*DIRECTIONS FOR THIS TASK*
Print the entries below in their entirety, exactly as they are written.

Start of Block

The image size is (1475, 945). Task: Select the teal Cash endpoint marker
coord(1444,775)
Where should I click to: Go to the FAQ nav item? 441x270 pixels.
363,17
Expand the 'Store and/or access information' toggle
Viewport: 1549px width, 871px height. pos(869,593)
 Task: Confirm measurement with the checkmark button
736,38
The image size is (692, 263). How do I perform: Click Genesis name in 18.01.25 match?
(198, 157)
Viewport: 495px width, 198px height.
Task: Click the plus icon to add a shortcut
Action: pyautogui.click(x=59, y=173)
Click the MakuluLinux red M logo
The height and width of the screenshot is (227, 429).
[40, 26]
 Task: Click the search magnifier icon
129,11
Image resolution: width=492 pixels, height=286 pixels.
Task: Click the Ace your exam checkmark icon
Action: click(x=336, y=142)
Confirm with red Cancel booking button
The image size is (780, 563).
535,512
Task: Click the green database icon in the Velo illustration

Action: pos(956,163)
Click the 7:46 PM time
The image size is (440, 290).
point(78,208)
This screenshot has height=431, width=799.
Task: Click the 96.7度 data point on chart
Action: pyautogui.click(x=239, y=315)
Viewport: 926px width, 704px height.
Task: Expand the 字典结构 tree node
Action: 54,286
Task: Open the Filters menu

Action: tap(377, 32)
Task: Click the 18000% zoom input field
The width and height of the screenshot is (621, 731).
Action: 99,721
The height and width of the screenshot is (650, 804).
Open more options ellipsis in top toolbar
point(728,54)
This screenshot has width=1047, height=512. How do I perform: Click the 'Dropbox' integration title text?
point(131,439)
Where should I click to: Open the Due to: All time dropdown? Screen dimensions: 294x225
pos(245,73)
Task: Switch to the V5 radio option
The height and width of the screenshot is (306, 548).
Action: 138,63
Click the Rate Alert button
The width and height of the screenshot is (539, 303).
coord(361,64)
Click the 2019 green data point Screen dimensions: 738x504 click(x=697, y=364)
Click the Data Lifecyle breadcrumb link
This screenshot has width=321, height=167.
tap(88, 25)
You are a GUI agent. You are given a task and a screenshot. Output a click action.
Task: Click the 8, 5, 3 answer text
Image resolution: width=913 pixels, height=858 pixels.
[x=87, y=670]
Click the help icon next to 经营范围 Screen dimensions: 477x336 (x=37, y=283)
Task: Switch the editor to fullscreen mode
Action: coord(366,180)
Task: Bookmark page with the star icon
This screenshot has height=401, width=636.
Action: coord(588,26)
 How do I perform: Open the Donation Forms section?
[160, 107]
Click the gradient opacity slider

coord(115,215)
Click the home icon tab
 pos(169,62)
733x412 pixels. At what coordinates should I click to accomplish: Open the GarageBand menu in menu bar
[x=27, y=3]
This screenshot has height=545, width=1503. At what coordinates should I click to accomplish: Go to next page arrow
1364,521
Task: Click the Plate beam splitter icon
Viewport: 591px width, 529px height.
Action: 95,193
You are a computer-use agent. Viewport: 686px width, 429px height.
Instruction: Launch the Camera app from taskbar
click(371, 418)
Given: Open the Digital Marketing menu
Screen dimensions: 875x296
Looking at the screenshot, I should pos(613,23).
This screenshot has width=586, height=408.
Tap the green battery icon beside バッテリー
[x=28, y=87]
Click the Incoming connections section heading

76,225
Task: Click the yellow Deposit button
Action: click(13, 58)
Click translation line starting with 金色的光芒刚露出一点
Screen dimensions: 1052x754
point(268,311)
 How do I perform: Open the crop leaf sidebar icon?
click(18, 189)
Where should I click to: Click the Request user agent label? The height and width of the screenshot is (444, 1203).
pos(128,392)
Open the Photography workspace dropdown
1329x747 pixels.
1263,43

End of Block

*THE COMPLETED TASK*
The image size is (1475, 945). Task: Select the teal Cash endpoint marker
coord(1444,775)
Where should I click to: Go to the FAQ nav item? 441x270 pixels.
363,17
Expand the 'Store and/or access information' toggle
Viewport: 1549px width, 871px height. pos(869,593)
 Task: Confirm measurement with the checkmark button
736,38
The image size is (692, 263). How do I perform: Click Genesis name in 18.01.25 match?
(198, 157)
Viewport: 495px width, 198px height.
Task: Click the plus icon to add a shortcut
Action: pyautogui.click(x=59, y=173)
Click the MakuluLinux red M logo
The height and width of the screenshot is (227, 429).
[40, 26]
 Task: Click the search magnifier icon
129,11
Image resolution: width=492 pixels, height=286 pixels.
Task: Click the Ace your exam checkmark icon
Action: click(x=336, y=142)
Confirm with red Cancel booking button
The image size is (780, 563).
535,512
Task: Click the green database icon in the Velo illustration

Action: pos(956,163)
Click the 7:46 PM time
The image size is (440, 290).
point(78,208)
This screenshot has height=431, width=799.
Task: Click the 96.7度 data point on chart
Action: pyautogui.click(x=239, y=315)
Viewport: 926px width, 704px height.
Task: Expand the 字典结构 tree node
Action: 54,286
Task: Open the Filters menu

Action: tap(377, 32)
Task: Click the 18000% zoom input field
The width and height of the screenshot is (621, 731).
Action: 99,721
The height and width of the screenshot is (650, 804).
Open more options ellipsis in top toolbar
point(728,54)
This screenshot has width=1047, height=512. How do I perform: Click the 'Dropbox' integration title text?
point(131,439)
Where should I click to: Open the Due to: All time dropdown? Screen dimensions: 294x225
pos(245,73)
Task: Switch to the V5 radio option
The height and width of the screenshot is (306, 548).
Action: 138,63
Click the Rate Alert button
The width and height of the screenshot is (539, 303).
coord(361,64)
Click the 2019 green data point Screen dimensions: 738x504 click(x=697, y=364)
Click the Data Lifecyle breadcrumb link
This screenshot has width=321, height=167.
tap(88, 25)
You are a GUI agent. You are given a task and a screenshot. Output a click action.
Task: Click the 8, 5, 3 answer text
Image resolution: width=913 pixels, height=858 pixels.
[x=87, y=670]
Click the help icon next to 经营范围 Screen dimensions: 477x336 (x=37, y=283)
Task: Switch the editor to fullscreen mode
Action: coord(366,180)
Task: Bookmark page with the star icon
This screenshot has height=401, width=636.
Action: coord(588,26)
 How do I perform: Open the Donation Forms section?
[160, 107]
Click the gradient opacity slider

coord(115,215)
Click the home icon tab
 pos(169,62)
733x412 pixels. At what coordinates should I click to accomplish: Open the GarageBand menu in menu bar
[x=27, y=3]
This screenshot has height=545, width=1503. At what coordinates should I click to accomplish: Go to next page arrow
1364,521
Task: Click the Plate beam splitter icon
Viewport: 591px width, 529px height.
Action: 95,193
You are a computer-use agent. Viewport: 686px width, 429px height.
Instruction: Launch the Camera app from taskbar
click(371, 418)
Given: Open the Digital Marketing menu
Screen dimensions: 875x296
Looking at the screenshot, I should pos(613,23).
This screenshot has width=586, height=408.
Tap the green battery icon beside バッテリー
[x=28, y=87]
Click the Incoming connections section heading

76,225
Task: Click the yellow Deposit button
Action: click(13, 58)
Click translation line starting with 金色的光芒刚露出一点
Screen dimensions: 1052x754
point(268,311)
 How do I perform: Open the crop leaf sidebar icon?
click(18, 189)
Where should I click to: Click the Request user agent label? The height and width of the screenshot is (444, 1203).
pos(128,392)
Open the Photography workspace dropdown
1329x747 pixels.
1263,43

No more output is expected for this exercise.